WHAT TO WORK ON: Start at the line in the entries below that contains "सिसवन: अलग-अलग गांवों", stop at the line that contains "[बिहार में सरकारी", and output exactly the lines in that span, both ends included.

Stored data entries:
=== Begin Enclosure ===

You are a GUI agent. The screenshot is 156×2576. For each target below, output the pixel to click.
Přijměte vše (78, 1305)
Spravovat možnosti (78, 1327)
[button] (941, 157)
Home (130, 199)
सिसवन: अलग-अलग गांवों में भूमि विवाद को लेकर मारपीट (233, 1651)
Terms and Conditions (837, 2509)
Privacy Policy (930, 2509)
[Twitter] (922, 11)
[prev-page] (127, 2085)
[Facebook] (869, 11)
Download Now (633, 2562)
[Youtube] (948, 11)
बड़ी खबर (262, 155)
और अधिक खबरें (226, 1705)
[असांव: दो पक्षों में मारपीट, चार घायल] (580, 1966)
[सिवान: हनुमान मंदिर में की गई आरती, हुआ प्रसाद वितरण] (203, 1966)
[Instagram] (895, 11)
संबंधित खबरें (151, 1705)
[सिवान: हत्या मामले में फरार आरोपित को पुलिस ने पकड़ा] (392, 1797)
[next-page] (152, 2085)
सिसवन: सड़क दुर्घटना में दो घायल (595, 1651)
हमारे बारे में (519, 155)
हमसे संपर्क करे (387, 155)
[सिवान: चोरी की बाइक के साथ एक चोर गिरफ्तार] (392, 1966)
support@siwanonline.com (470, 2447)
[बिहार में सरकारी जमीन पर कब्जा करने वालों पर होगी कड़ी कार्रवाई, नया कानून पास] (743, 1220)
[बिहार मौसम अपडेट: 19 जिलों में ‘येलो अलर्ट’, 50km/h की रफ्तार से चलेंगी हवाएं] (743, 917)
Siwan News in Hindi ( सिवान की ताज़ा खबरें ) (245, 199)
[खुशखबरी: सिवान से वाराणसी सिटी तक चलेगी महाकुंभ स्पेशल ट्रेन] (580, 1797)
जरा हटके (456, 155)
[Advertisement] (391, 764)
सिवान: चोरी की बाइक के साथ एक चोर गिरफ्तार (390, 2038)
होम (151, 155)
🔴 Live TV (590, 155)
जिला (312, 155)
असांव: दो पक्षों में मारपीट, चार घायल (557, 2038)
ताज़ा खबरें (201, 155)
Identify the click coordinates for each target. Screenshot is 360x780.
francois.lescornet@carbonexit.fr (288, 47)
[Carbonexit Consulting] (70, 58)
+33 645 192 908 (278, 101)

=== End Enclosure ===

ANSWER TO THE PROBLEM:
सिसवन: अलग-अलग गांवों में भूमि विवाद को लेकर मारपीट (233, 1651)
Terms and Conditions (837, 2509)
Privacy Policy (930, 2509)
[Twitter] (922, 11)
[prev-page] (127, 2085)
[Facebook] (869, 11)
Download Now (633, 2562)
[Youtube] (948, 11)
बड़ी खबर (262, 155)
और अधिक खबरें (226, 1705)
[असांव: दो पक्षों में मारपीट, चार घायल] (580, 1966)
[सिवान: हनुमान मंदिर में की गई आरती, हुआ प्रसाद वितरण] (203, 1966)
[Instagram] (895, 11)
संबंधित खबरें (151, 1705)
[सिवान: हत्या मामले में फरार आरोपित को पुलिस ने पकड़ा] (392, 1797)
[next-page] (152, 2085)
सिसवन: सड़क दुर्घटना में दो घायल (595, 1651)
हमारे बारे में (519, 155)
हमसे संपर्क करे (387, 155)
[सिवान: चोरी की बाइक के साथ एक चोर गिरफ्तार] (392, 1966)
support@siwanonline.com (470, 2447)
[बिहार में सरकारी जमीन पर कब्जा करने वालों पर होगी कड़ी कार्रवाई, नया कानून पास] (743, 1220)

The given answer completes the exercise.